Regional emphasis program to target auto parts makers in three southern states
Posted March 31, 2017
OSHA has renewed a Regional Emphasis Program (REP) to focus on safety of motor vehicle part manufacturers in Alabama, Georgia, and Mississippi.
The REP was originally established to reduce employee exposures to safety related hazards in the Automotive Parts Supplier Industry (specifically, NAICS code 3363xx, which covers motor vehicle parts manufacturers). Workers in this industry are exposed to caught-in, crushing, struck-by, and electrical hazards due to the machinery utilized in the making of these parts.

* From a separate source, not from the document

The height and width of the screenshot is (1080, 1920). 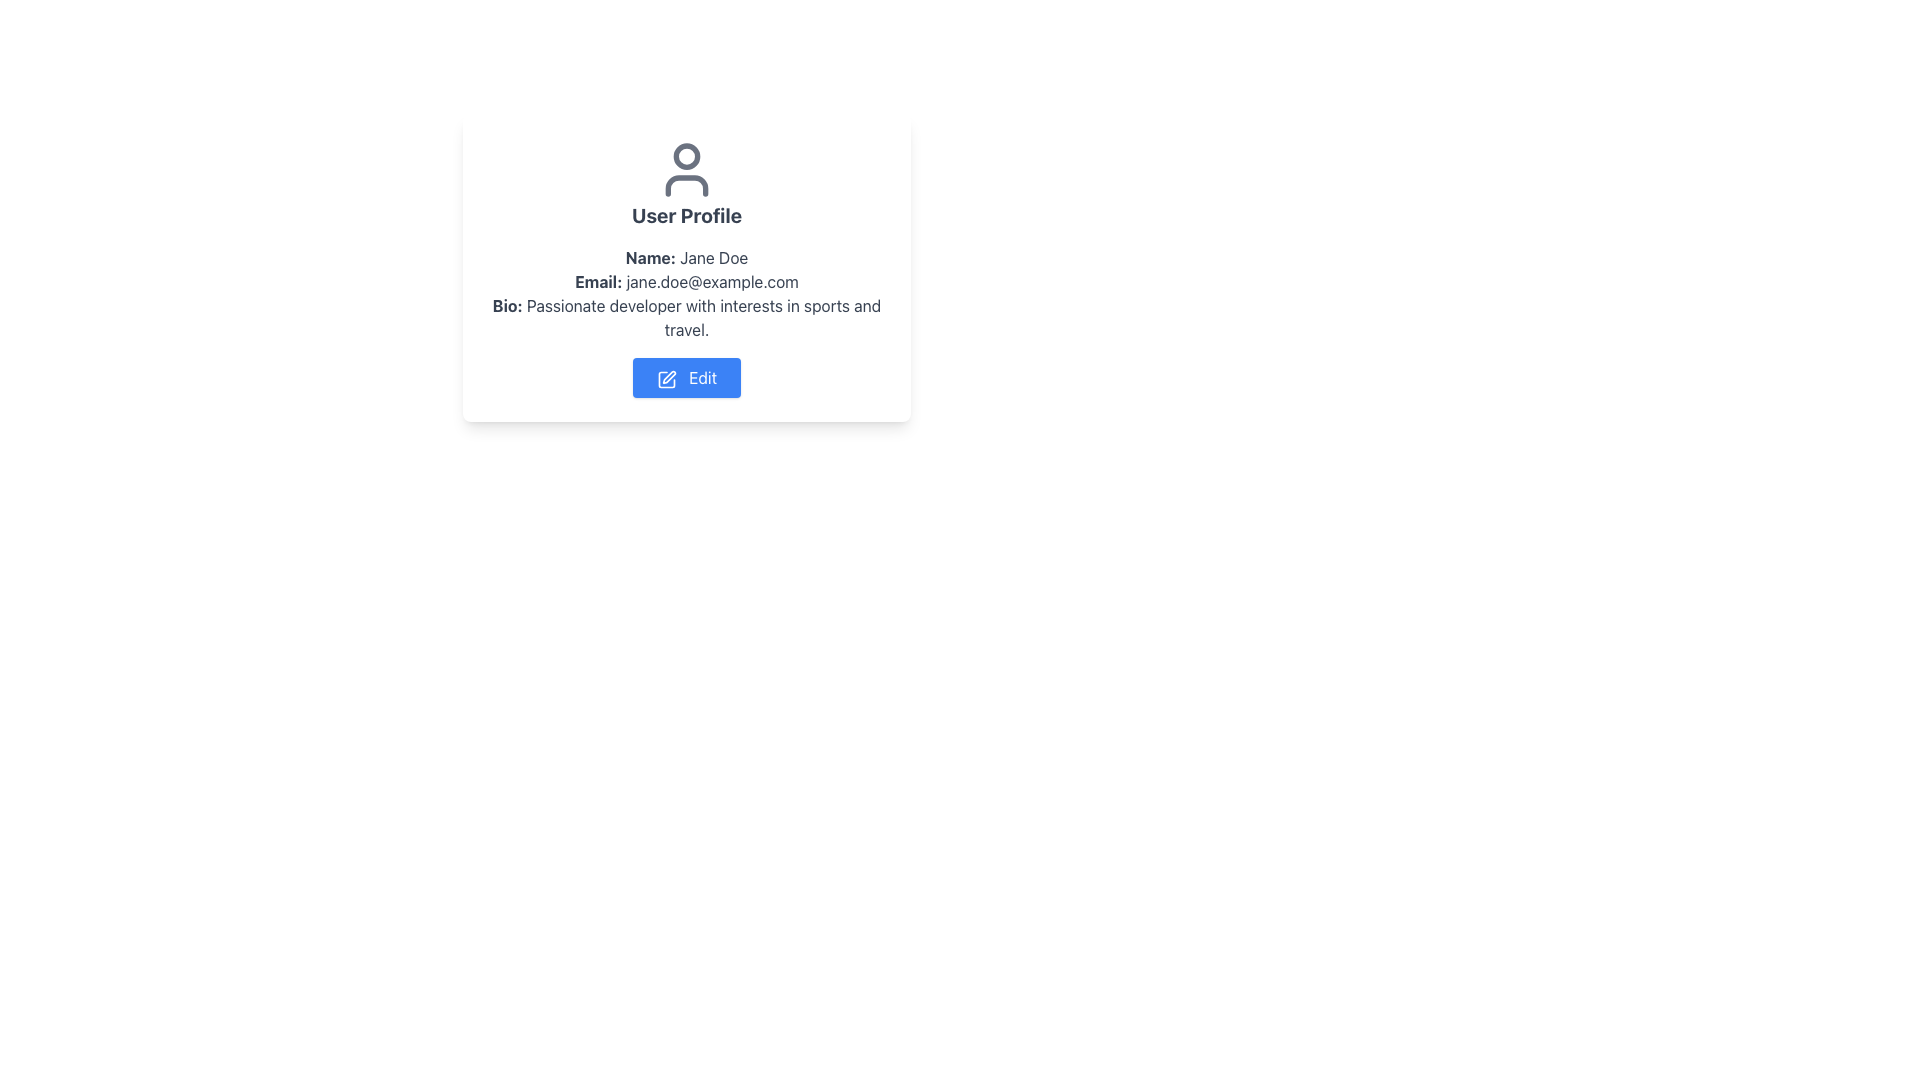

Data from the Bureau of Labor Statistics (BLS) shows that in 2010 the auto parts supplier industry in Alabama had a higher injury and illness rate — 4.6 per 100 full-time workers — than the same industry nationwide which had a rate of 3.0 per 100 full time workers, meaning the injury and illness rate in Alabama was 50% higher than the same industry across the country in 2010. Currently, BLS data shows that the 2015 Days-Away, Restricted, Transfer (DART) rate has lowered in Alabama to 2.6 (same as the National average). However, inspection data still indicates a need for the program in this industry, OSHA says.
A review of inspection data from October 1, 2011, to September 30, 2016, revealed that a total of 344 inspections in this industry were completed. Of the 233 inspections that were not “in compliance” (meaning there were no violations found) more than 84 percent of them resulted in Serious, Repeat, and Willful violations. More than 721 violations were cited. OSHA says that 135 violations were associated with lockout/tagout; and 180 violations were associated with machine guarding.
During FY-16, OSHA Region IV conducted 46 inspections coded under the REP. 143 total violations were cited, with the majority of those being violations of the machine guarding and lockout/tagout standards. Because the industry is concentrated in Alabama, Georgia, and Mississippi, the REP is implemented to focus on those jurisdictions, OSHA says.